Exercise set:
• A. In the movie discussion, which book of the Bible holds the verse the title comes from?
• B. Pick up the movie discussion after its final line and carry the talk forward.

Selected excerpt:
But then they get back to the house, and Rose looks better, like maybe she’s not drinking so much anymore, and there’s this sort of sweet moment where they actually seem to connect again for their first time since earlier in the movie. They kiss each other in front of the house. And then we see that Pete is watching them, and he turns around and he smiles, the smile that’s giving me goosebumps just to even think about it. It’s a real chilling reveal moment where you realize that the person that you thought had the power and the cards in the movie was someone completely different. And then, with gloves on, he takes the rope and slowly puts it under the bed, because he knows what’s on the rope. And it’s quite obvious that he orchestrated the whole thing. And then that’s it, baby! You get “power of the dog” and that’s the end of the movie.

Stevens: Yeah, I believe before he spots his mother and her husband outside, he reads himself a Bible verse that is where the title of the movie comes from, right?

Bloomer: Yes.

Stevens: From the Psalms. “Deliver my soul from the sword, my darling from the power of the dog.” And so, you see that he’s in fact, been cooking up this plan all along and that he sees himself as a kind of angel of vengeance, which loops back again to that opening voiceover and him kind of becoming the protector of his mother. You have to say this for it, Jeffrey, it’s a real ending. And I admire that. This movie does not trail off vaguely. Even if there’s a mystery to it, and you might have to see it a second time to get all the details, it ends on a true twist, on a chilling, as you say, a chilling smile and a chilling gesture of sliding the poisoned rope under the bed. And to me, that was just a very satisfying buckle at the end of this movie. I appreciate that compactness about it. The fact that all the choices that it makes are very deliberate choices.

Bloomer: Yeah, absolutely. I admire it too, and as I said, I’m a huge, huge Jane Campion fan. It’s just, for me, I don’t really want to have to watch a movie twice to understand it on a basic level. And maybe that says more about me, but I also think that movies should do a little bit more than this one did to connect the dots, unless it’s pointed ambiguity. But as you say, there is a real, tight plot here.

Stevens: No. I share the annoyance of not wanting to see a movie twice to understand it, but I feel like you could still get a lot from this movie, even if you didn’t understand every story detail. And as I say, the mere fact that it clicks into place at the end, is very satisfying to me. What I really can’t stand is a movie that deliberately dangles you, ambivalently over some sort of abyss at the end and then sort of pretends that’s great filmmaking. And I don’t think this movie would fall in that category.

Data for review:
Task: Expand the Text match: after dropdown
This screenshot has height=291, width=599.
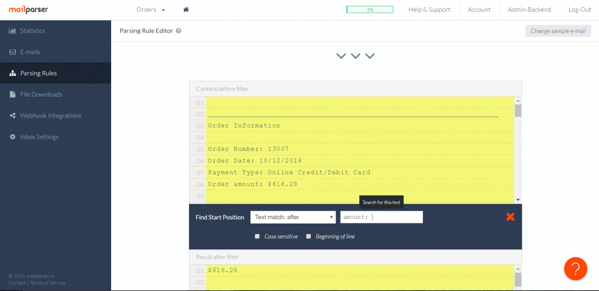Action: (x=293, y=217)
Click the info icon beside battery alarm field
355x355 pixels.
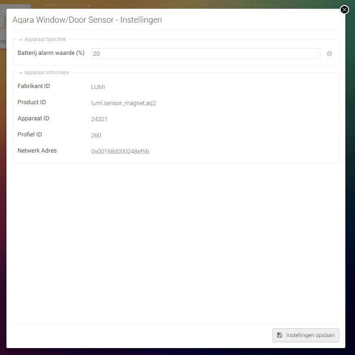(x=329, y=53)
...
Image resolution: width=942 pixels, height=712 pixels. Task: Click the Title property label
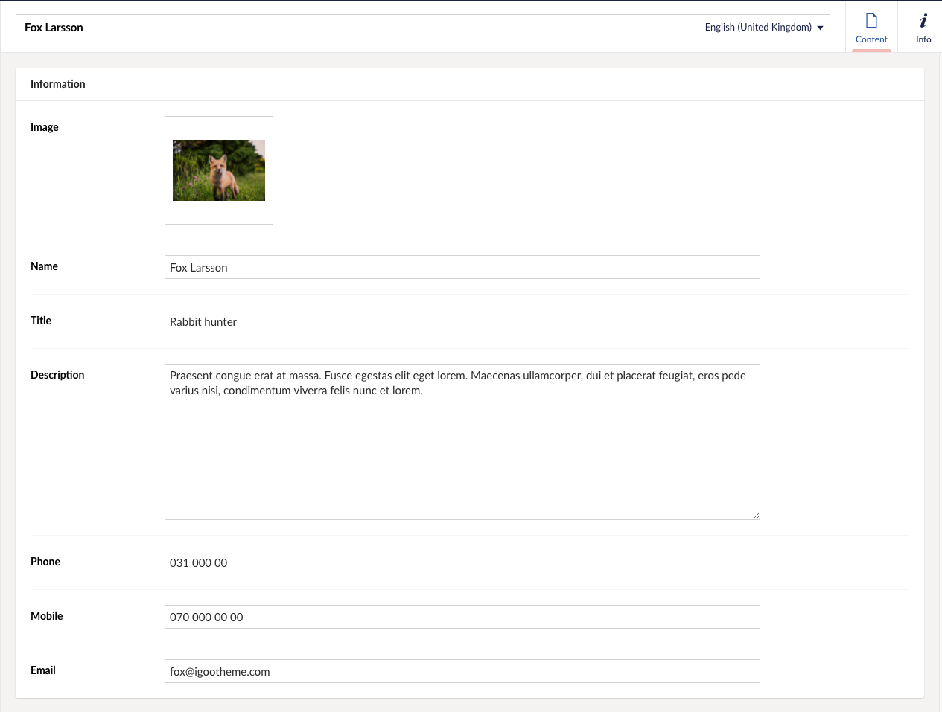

Responses for each task:
• A. The Psalms.

• B.
Bloomer: Oh, not at all. Watching it again, the ending is very satisfying, and I think it is going to go down as one of the great climaxes of recent years, even if I didn’t get it at all. Watching it again, I see now that it is just such a powerful punch at the end.

Stevens: See, I feel like the more you talk … Are you talking yourself into liking this movie any better? Because you barely said anything negative about it.

Bloomer: Well, I have to tell you that when I came out of it for the first time, I felt almost like I was being punk’d. It’s like one of those—I don’t know if you ever had that experience where you really hear great things about a movie and you go see it, and you’re like, “Am I watching the same fucking thing everybody else is?” And that’s how I felt the first time I saw this, but yeah, having read a lot about it and watched it again, the craftsmanship is just sort overwhelming and it’s hard to dislike it completely, but I stand by that it’s a very unpleasant watch. And not only in the obvious ways.

Stevens: Right. You could say that that protagonist-lessness that I was talking about is a weakness of the movie in some ways, and that it may keep you at an emotional distance. You’re not exactly sure who to trust, who to identify with. And ultimately, that makes you watch the story from on high, rather than from a really embedded place in the characters’ psychologies.

Bloomer: I think that’s totally right. This is exactly why I wanted to talk about it with you. You’ve helped unlock the problems with the movie, to make me feel better about not liking it—and also to like it even more.